◆ EXTRACT TO READ ◆
Data Storage

Introduction

This document is about storing your files on tape and/or hard disk.  Where you store your data depends primarily on whether you are actively using it in association with computations, or just need it for possible future reference.

Compute systems

Each WestGrid compute system has file systems (such as /home and /global/scratch) for short term storage of files you need for your computations on that system for the time period in which you are doing computations. 

There may also be local scratch space available on the compute nodes.

On most systems home volumes are backed up and scratch volumes are not. If you rely on backups on a particular system, check the QuickStart Guide for that system to make sure that backups are provided.

The RAC (Resource Allocation Committee) does not allocate storage on compute systems.

This storage space is limited, so there are quotas on disk usage.  Quotas may vary by system.

Please move data which you are not actively using elsewhere or remove it.

Refer to the storage section of the QuickStart Guide for the particular system on which you working for more information on such things as the amount of local storage and quotas and backup policies.

Storage facilities

Please only keep active files on the compute systems, store files on the storage systems.

WestGrid has two large storage facilities,  Silo at USask and Bugaboo, at SFU.  The previous storage faciility, Gridstore, is being repurposed in early 2010. Silo is newer and has more space available so we recommend you use Silo for new storage. Users who actively need large amounts of disk (hundreds of GB, say) in association with their day-to-day computations should consider using Bugaboo. 

To transfer files from a WestGrid compute site to a WestGrid storage site, we provide a file transfer utility called gcp which is very efficient.

If you plan to transfer a large amount of data, please contact support first.

The storage facilities provide several levels of protection from the risks of losing your data.  Different volumes have different policies on the number of backup copies kept.  Since keeping more copies is expensive in terms of storage resources used, there are more  usage restrictions on these volumes.  For some you will need an allocation from the RAC to use them.  For all volumes, there are limits to resources used without a RAC allocation.

If you store data on the storage facilities, please delete the copies on compute systems to free up those resources. 

Storage Policies

There is a WestGrid Storage Policy document that we encourage you to read.  The policy document covers appropriate use, allocations, quotas, backups, archives, ownership of data, retention of data, and risks of data loss.


Updated 2010-01-07.

◆ WORK TO DO ◆
1. According to the data storage page, what are WestGrid's two large storage facilities, and where is each located?
2. Copy the data storage page again, starting with the words "On most systems" and stopping after "or remove it.", and swap "backups" for "backup copies".

◆ SUPPLIED MATERIAL ◆
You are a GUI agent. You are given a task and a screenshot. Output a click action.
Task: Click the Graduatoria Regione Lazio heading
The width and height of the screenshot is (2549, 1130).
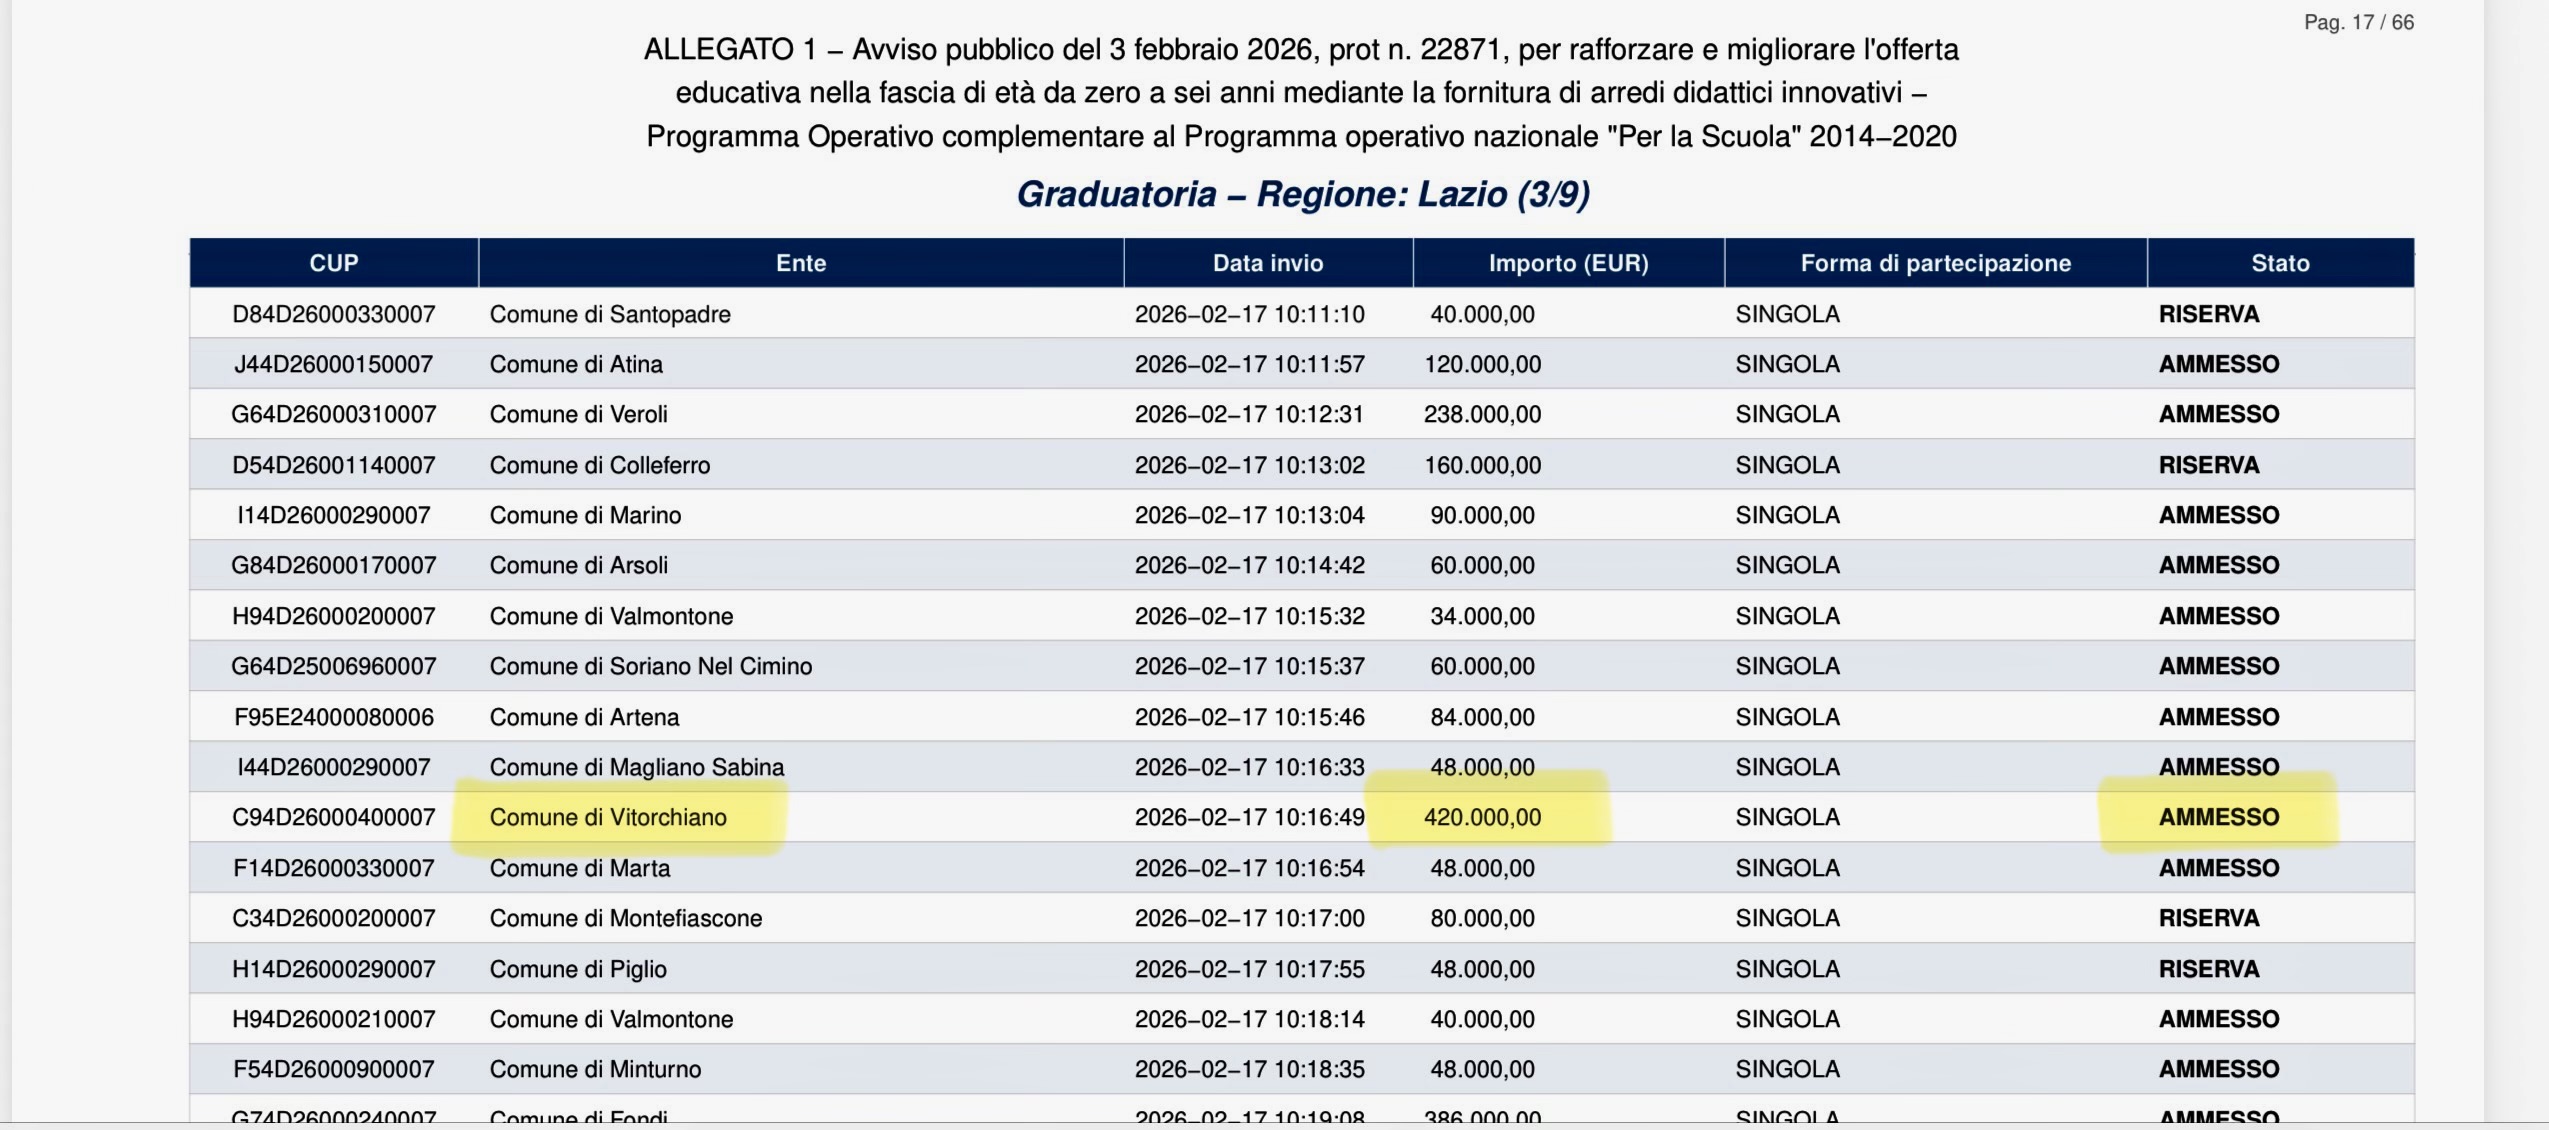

◆ RESPONSES PER TASK ◆
1. Silo at USask and Bugaboo at SFU.

2.
On most systems home volumes are backed up and scratch volumes are not. If you rely on backup copies on a particular system, check the QuickStart Guide for that system to make sure that backup copies are provided.

The RAC (Resource Allocation Committee) does not allocate storage on compute systems.

This storage space is limited, so there are quotas on disk usage.  Quotas may vary by system.

Please move data which you are not actively using elsewhere or remove it.